EXERCISE INPUTS ->
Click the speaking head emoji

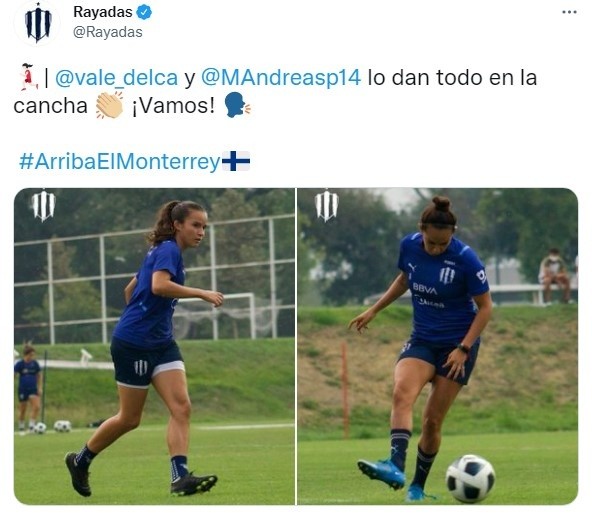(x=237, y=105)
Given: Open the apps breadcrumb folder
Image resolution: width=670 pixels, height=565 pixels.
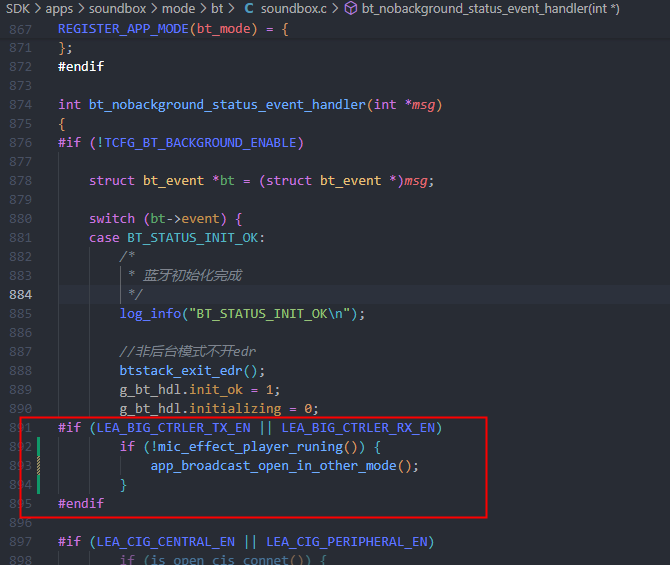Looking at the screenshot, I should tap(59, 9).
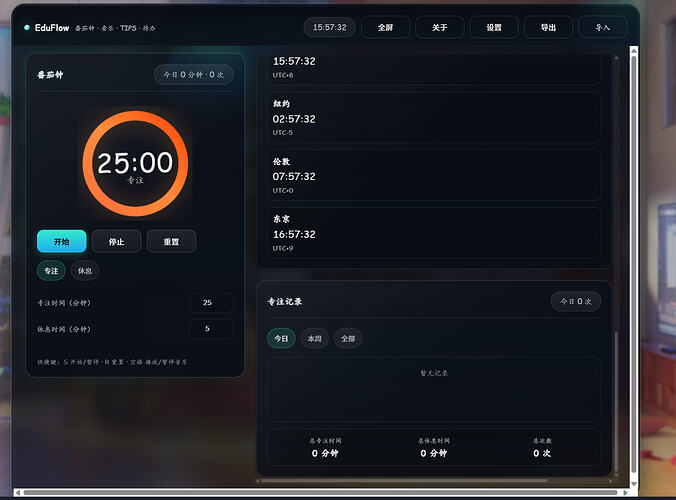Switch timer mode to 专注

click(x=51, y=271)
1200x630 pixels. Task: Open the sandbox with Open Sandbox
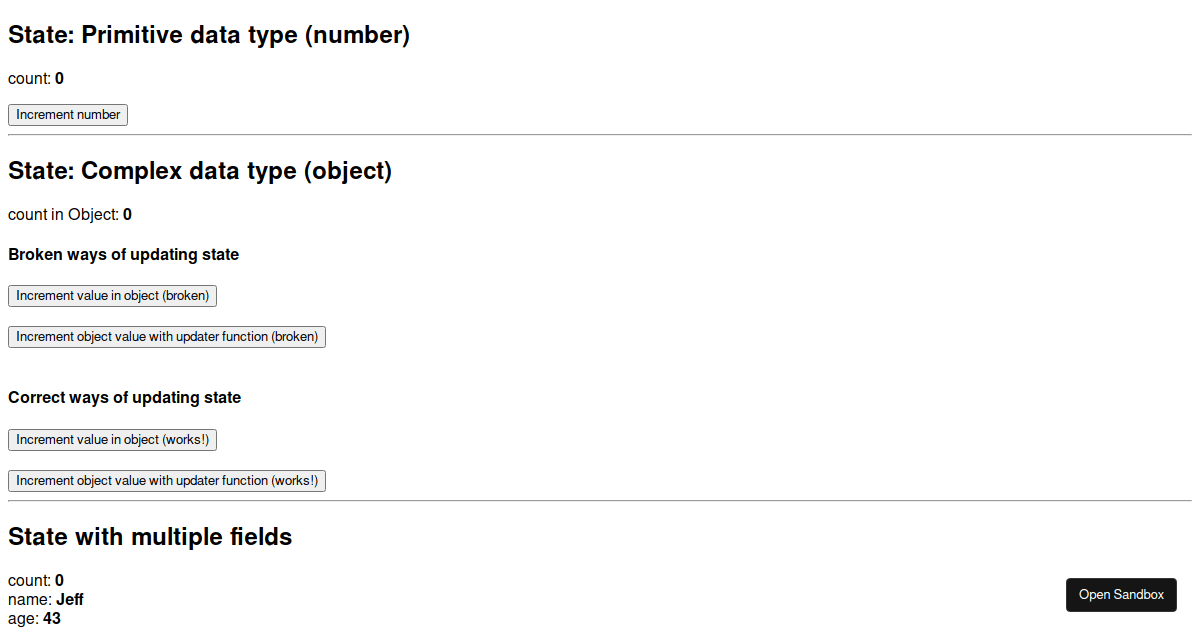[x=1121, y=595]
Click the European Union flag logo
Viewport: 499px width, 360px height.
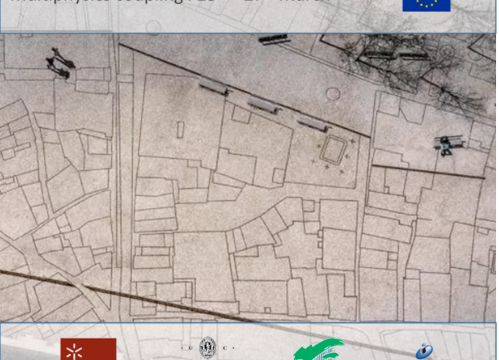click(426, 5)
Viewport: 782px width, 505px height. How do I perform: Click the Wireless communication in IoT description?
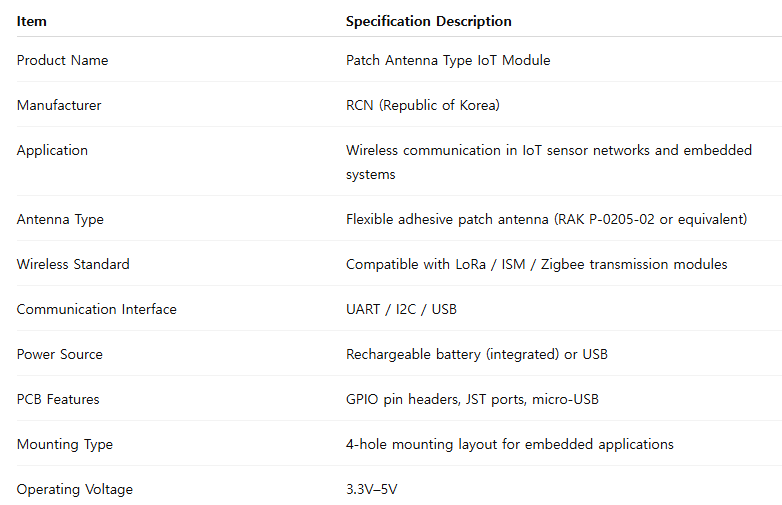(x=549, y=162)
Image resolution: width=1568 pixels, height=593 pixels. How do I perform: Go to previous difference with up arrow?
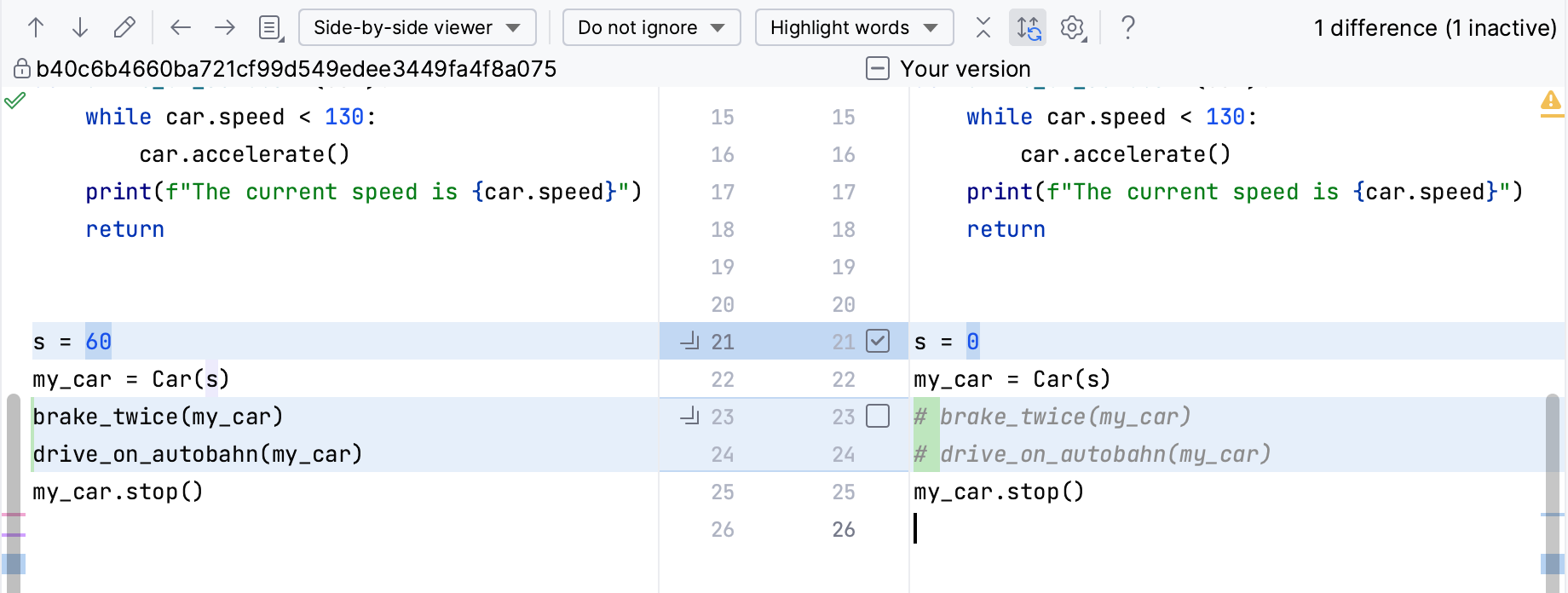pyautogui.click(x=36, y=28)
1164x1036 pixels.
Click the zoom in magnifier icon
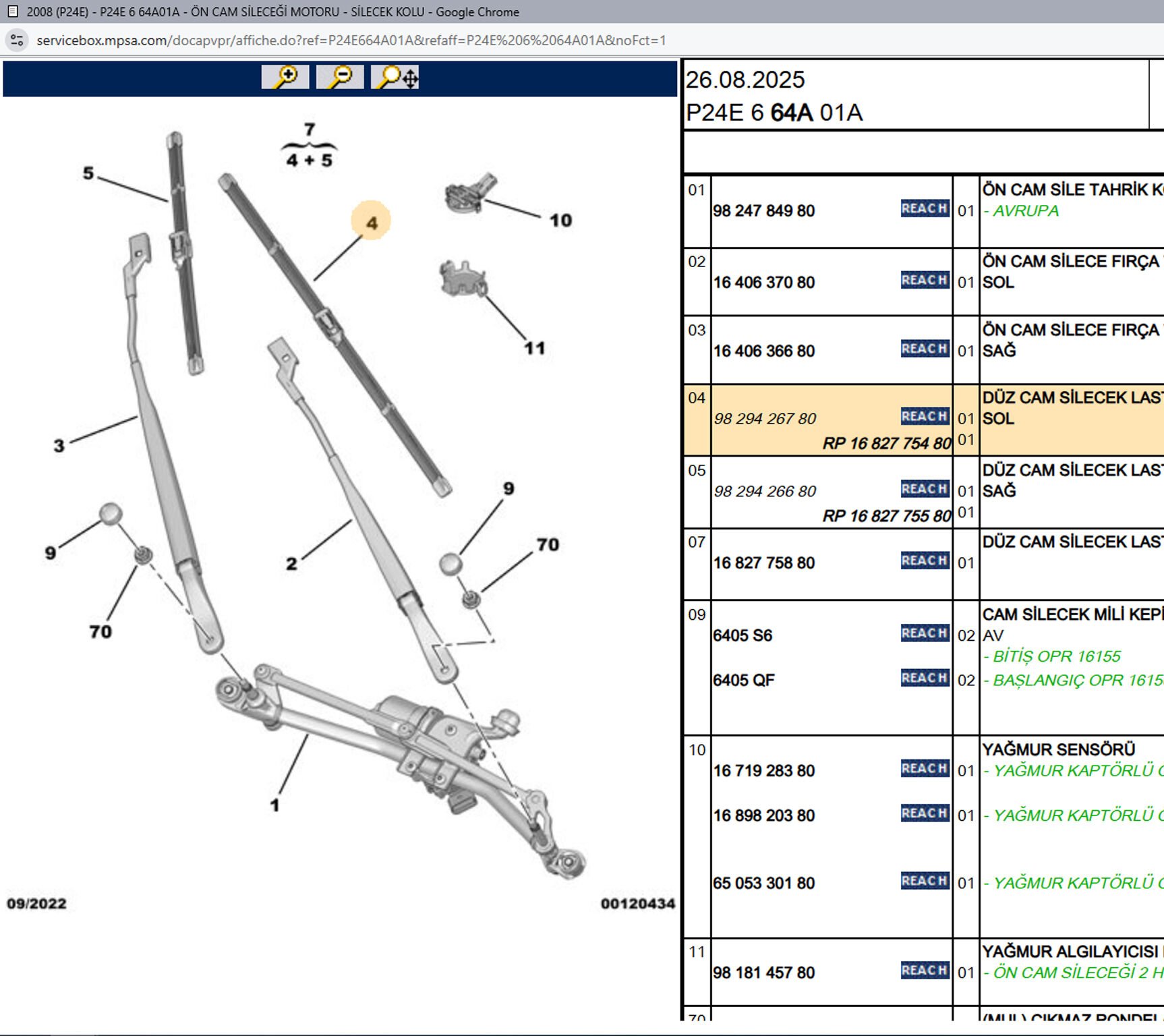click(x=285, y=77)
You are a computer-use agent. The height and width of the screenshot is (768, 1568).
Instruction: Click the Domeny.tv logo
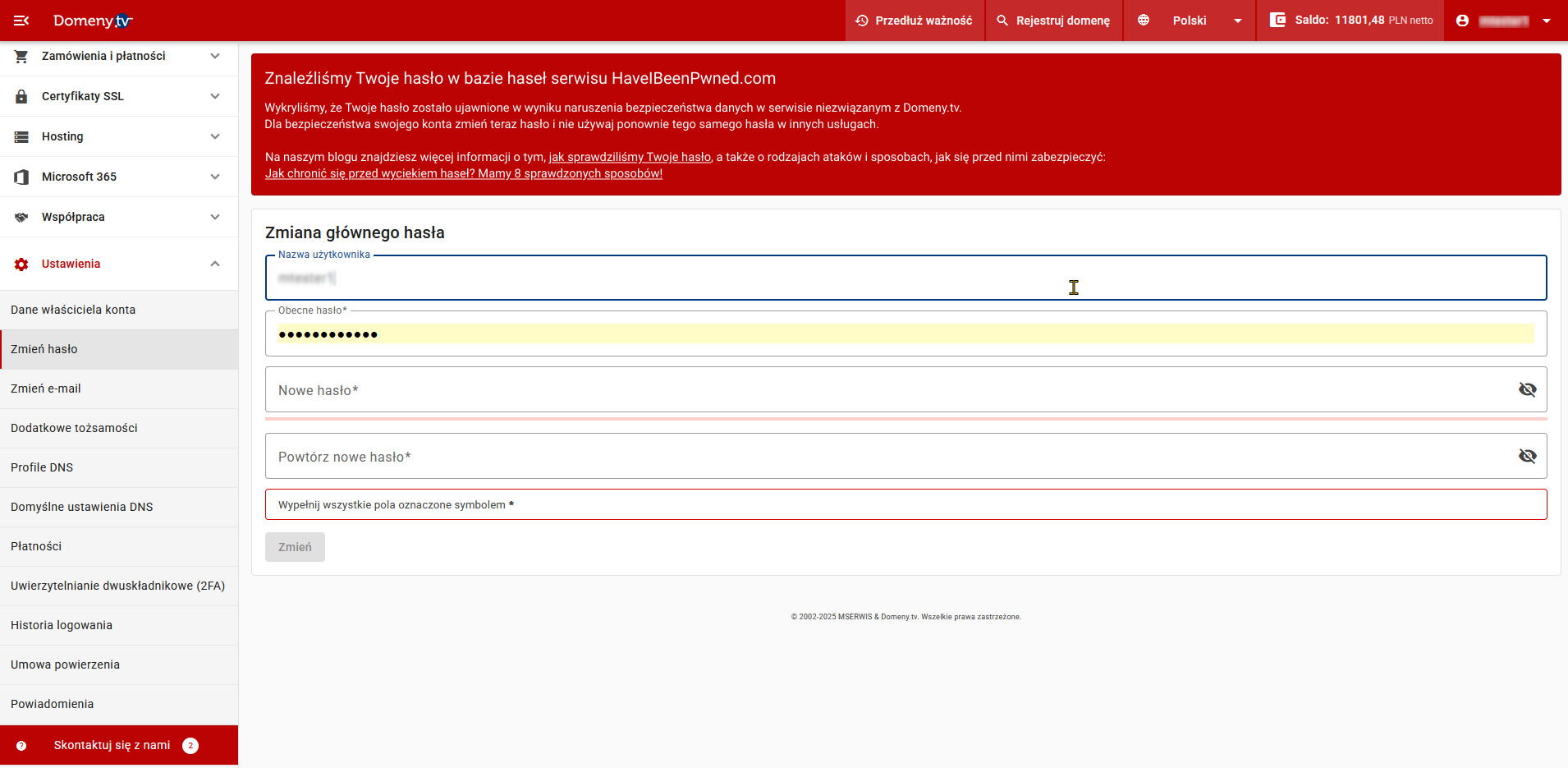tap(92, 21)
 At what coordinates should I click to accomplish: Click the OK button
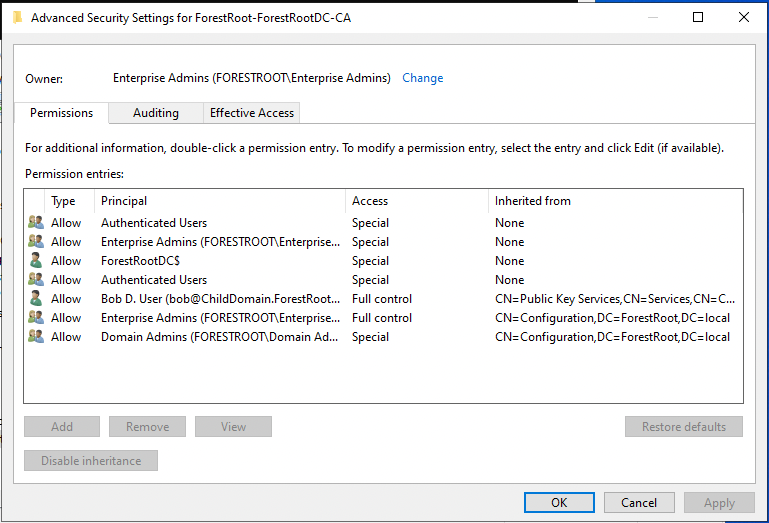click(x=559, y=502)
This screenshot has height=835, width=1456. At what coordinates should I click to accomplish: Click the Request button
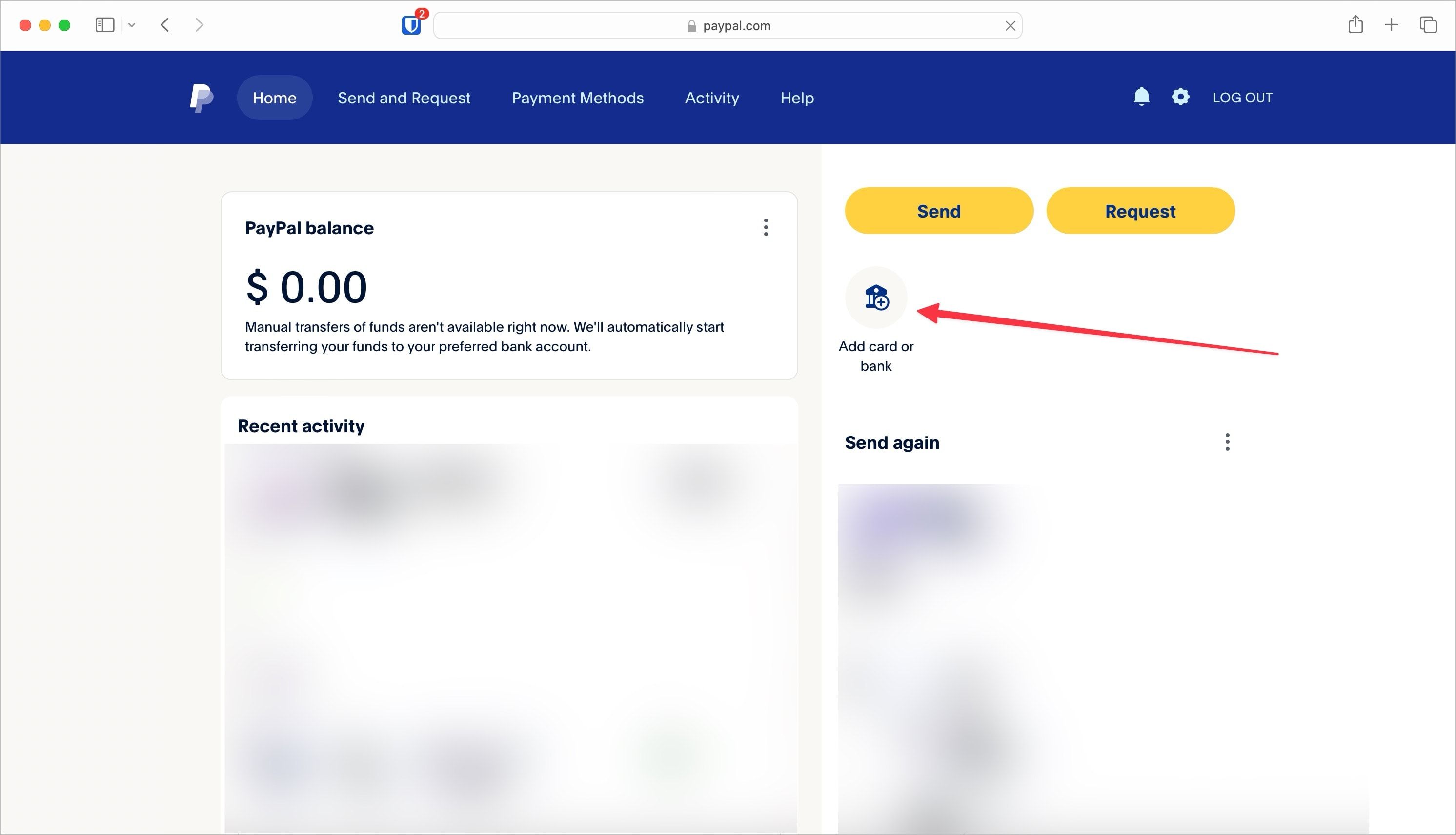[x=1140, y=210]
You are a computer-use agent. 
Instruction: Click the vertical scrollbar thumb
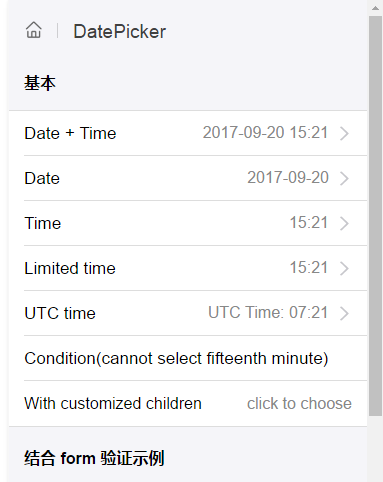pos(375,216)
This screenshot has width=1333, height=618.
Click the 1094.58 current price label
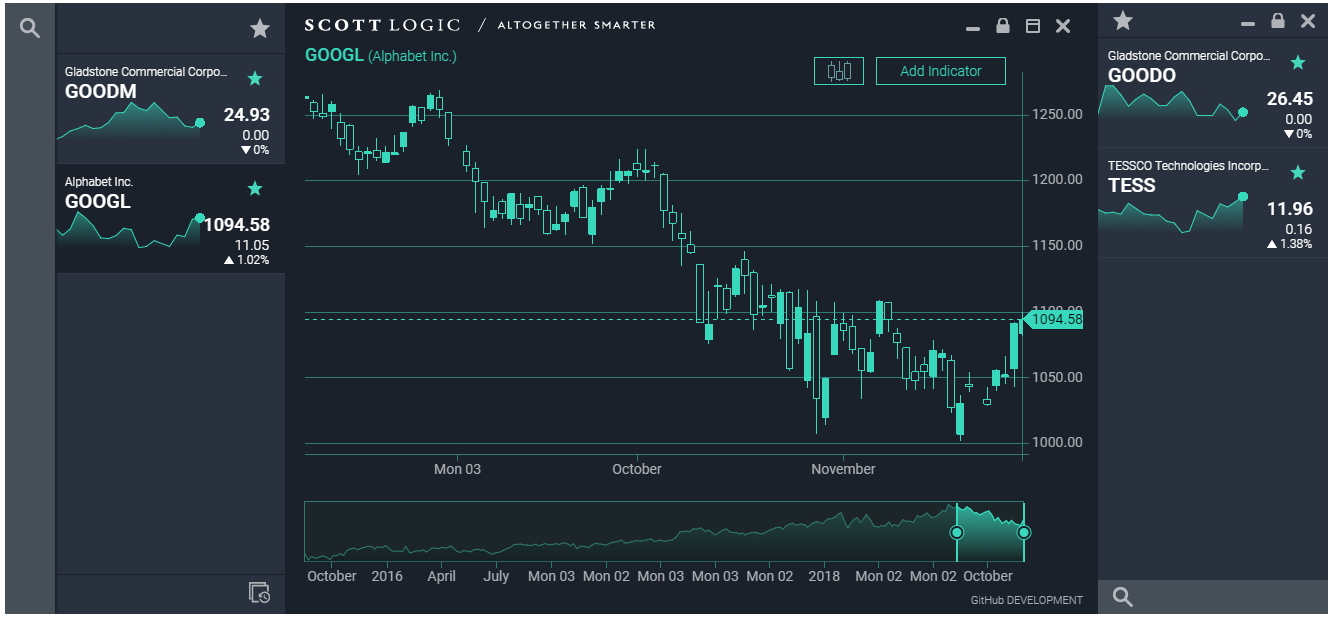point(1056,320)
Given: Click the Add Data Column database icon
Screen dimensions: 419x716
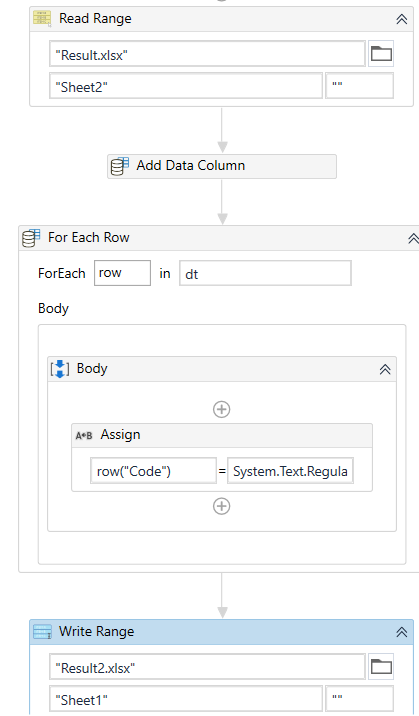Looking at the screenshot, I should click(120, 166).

TRY IT -> In the records above, find the lines containing "Given" and copy them.

SOLUTION TO THIS PROBLEM ->
Given: Open the apps breadcrumb folder
Given: Click the Add Data Column database icon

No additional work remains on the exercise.